O governo do Estado de São Paulo informou que continuará vacinando os adolescentes de 12 a 17 anos de idade. Já foram imunizadas cerca de 2,4 milhões de pessoas, ou seja, 72% desse público. O Estado disse lamentar a decisão do ministério, que vai contra a orientação de autoridades sanitárias, e diz que a vacinação nessa faixa etária tem sido realizada em países como Estados Unidos, Chile, Canadá, Israel, França, Itália, dentre outros.


Segundo o governo paulista, três a cada dez adolescentes que morreram com covid-19 não tinham comorbidades em São Paulo. Este grupo responde ainda por 6,5% dos casos e, assim como os adultos, está em fase de retomada do cotidiano, com retorno às aulas e atividades socioculturais.

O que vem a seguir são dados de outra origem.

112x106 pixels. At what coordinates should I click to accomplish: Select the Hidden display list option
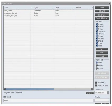tap(97, 66)
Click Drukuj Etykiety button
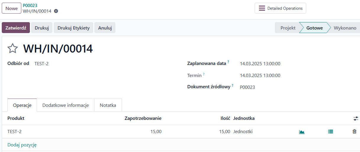The height and width of the screenshot is (152, 360). click(74, 28)
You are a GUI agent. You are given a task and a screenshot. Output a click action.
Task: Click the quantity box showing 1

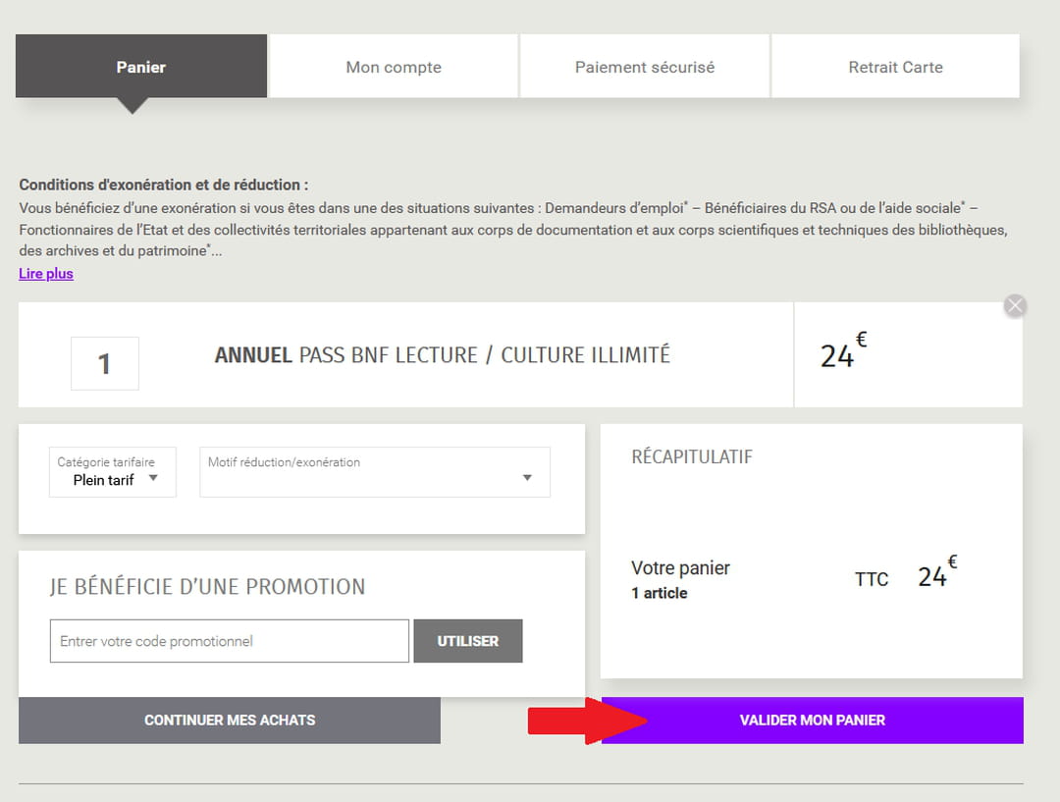click(x=105, y=363)
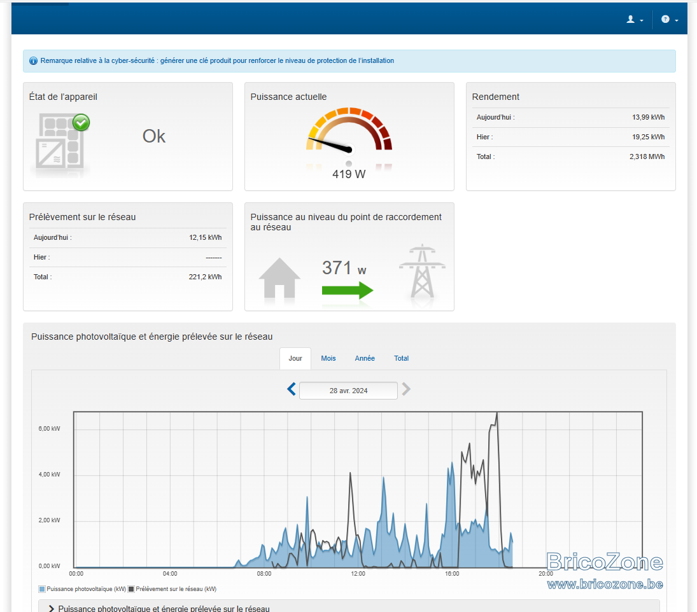Click the info icon in the cyber-security notice
This screenshot has height=612, width=697.
click(33, 61)
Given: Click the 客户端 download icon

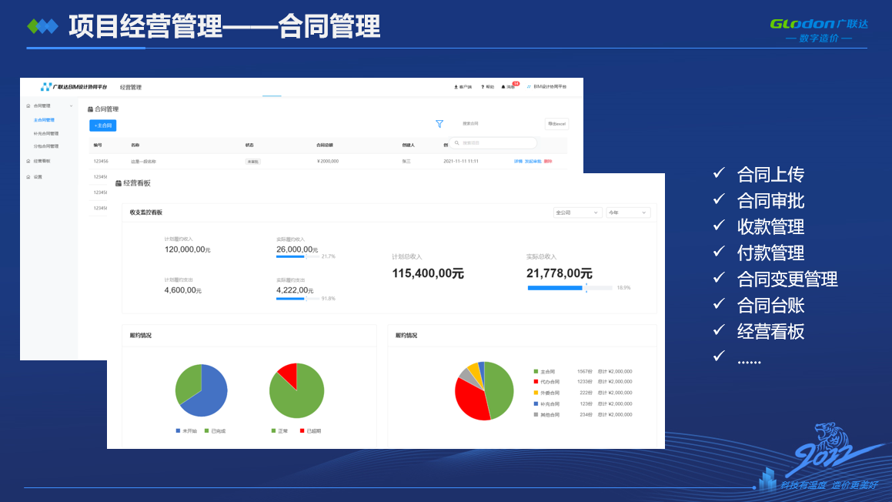Looking at the screenshot, I should (456, 87).
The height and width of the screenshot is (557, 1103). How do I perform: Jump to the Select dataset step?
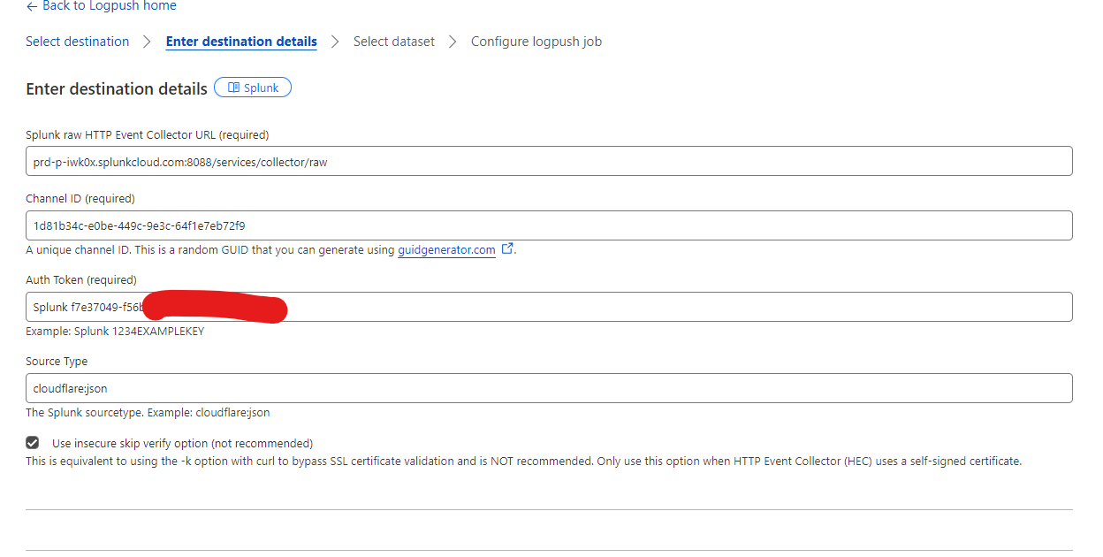pyautogui.click(x=393, y=42)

Quanto à morte adolescente citada pelo ministro, o governo paulista diz que até o momento, não há comprovação de relação da vacina ao óbito de um jovem de São Bernardo do Campo. "O Centro de Vigilância Epidemiológica do Estado de São Paulo está investigando o caso devido à relação temporal com a aplicação da vacina. Qualquer afirmação ainda é precoce e temerária", diz nota do governo.